What to do
Reproduce verbatim the stretch of rows from the line containing "Viewport: 388px width, 289px" through the end of the rows, omitting the pictures.
--- Begin Given data ---
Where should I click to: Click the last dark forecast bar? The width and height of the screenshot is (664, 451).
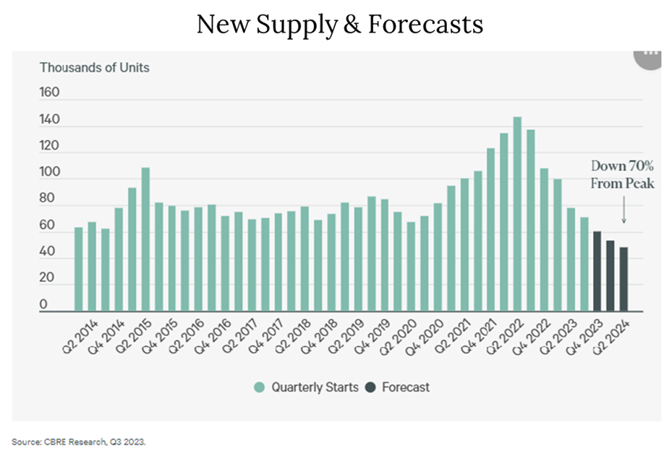[623, 278]
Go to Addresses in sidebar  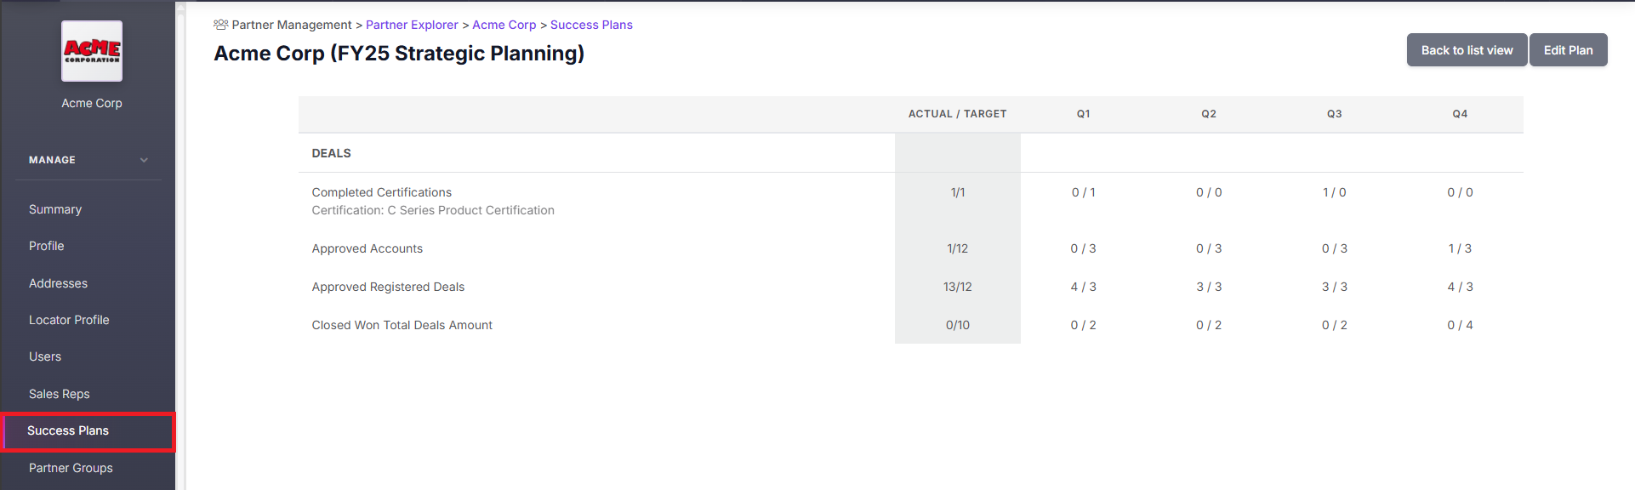pyautogui.click(x=58, y=283)
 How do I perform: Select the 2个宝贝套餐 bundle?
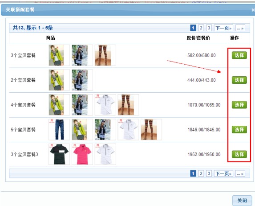[x=239, y=80]
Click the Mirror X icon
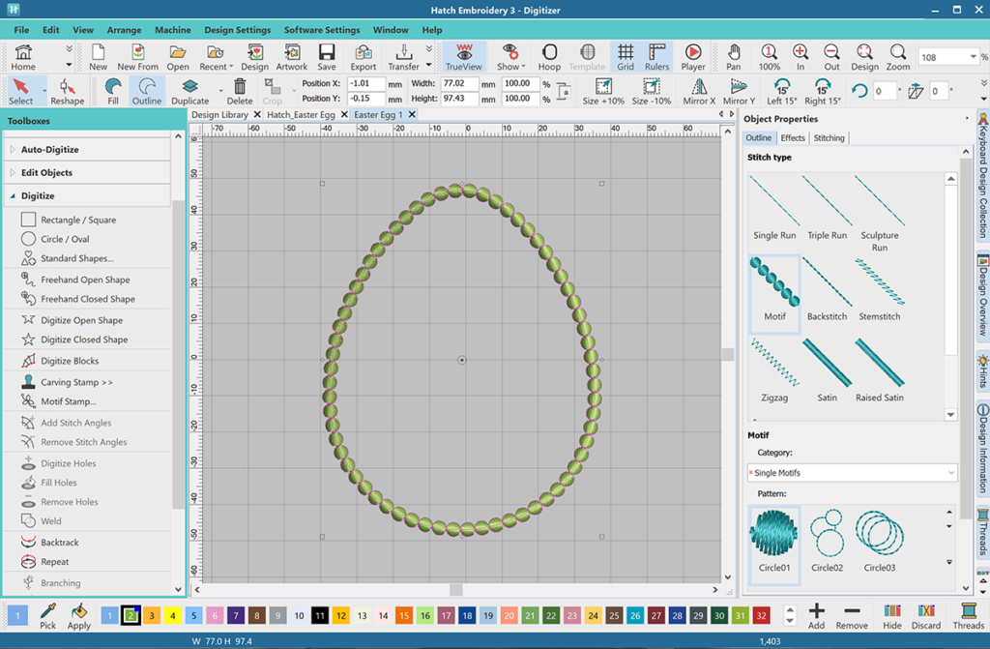 [x=699, y=91]
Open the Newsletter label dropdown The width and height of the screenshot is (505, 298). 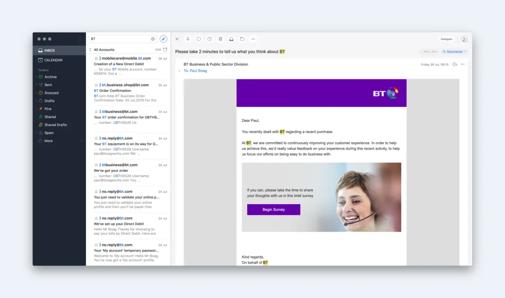(455, 52)
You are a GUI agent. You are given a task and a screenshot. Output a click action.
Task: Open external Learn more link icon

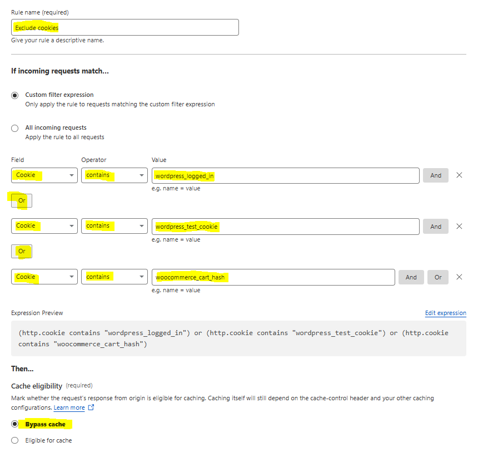[x=91, y=407]
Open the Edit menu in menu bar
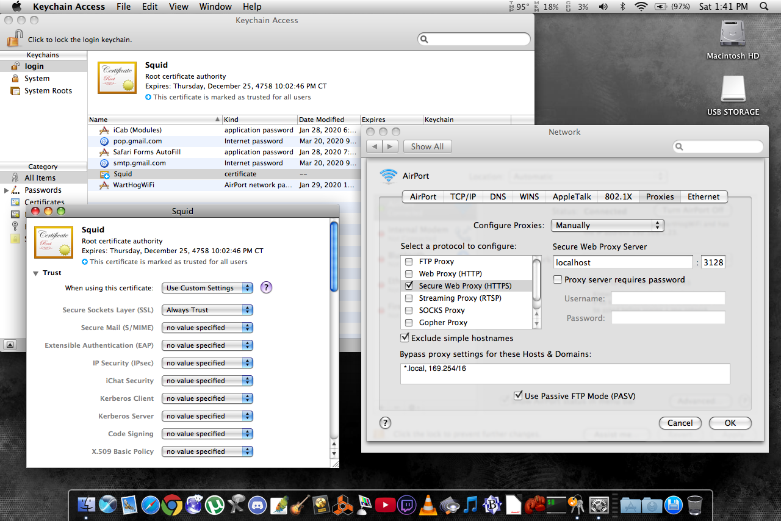 pos(149,7)
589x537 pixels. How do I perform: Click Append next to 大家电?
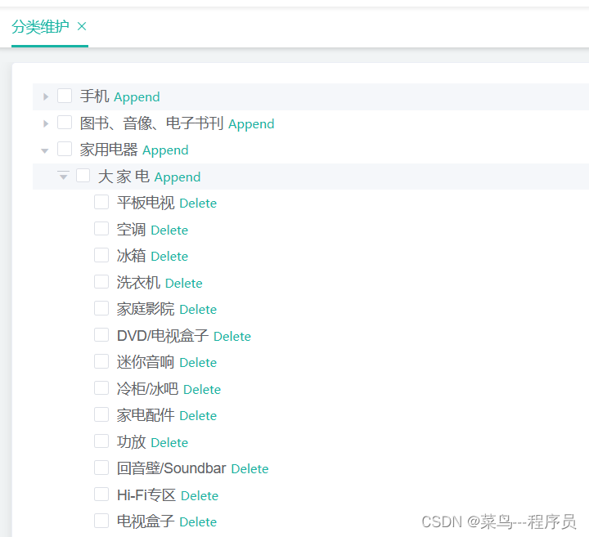(x=178, y=177)
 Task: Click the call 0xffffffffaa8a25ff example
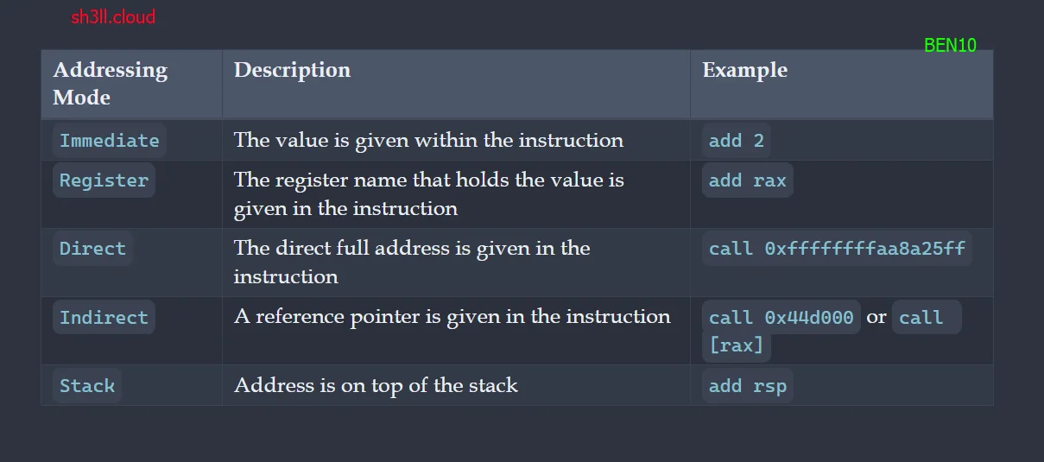pos(837,249)
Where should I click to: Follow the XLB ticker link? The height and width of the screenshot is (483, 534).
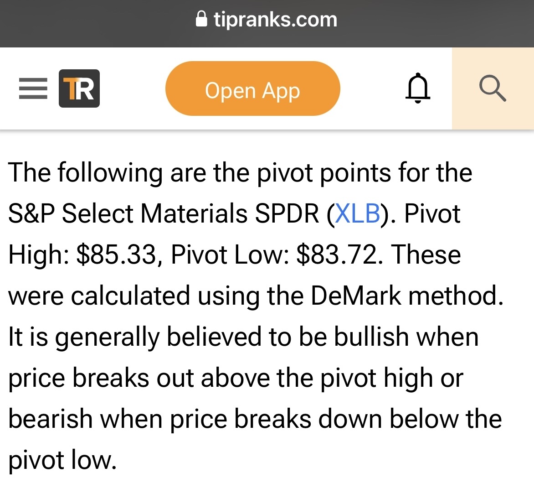357,213
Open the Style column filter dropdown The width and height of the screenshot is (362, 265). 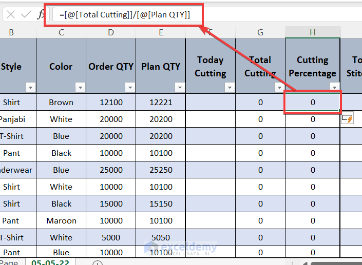(x=30, y=88)
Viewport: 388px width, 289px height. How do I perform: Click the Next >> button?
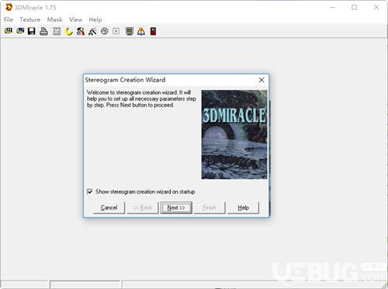tap(176, 207)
--- End Given data ---
Complete output
Viewport: 388px width, 289px height. How do I perform: Click the Next >> button?
tap(176, 207)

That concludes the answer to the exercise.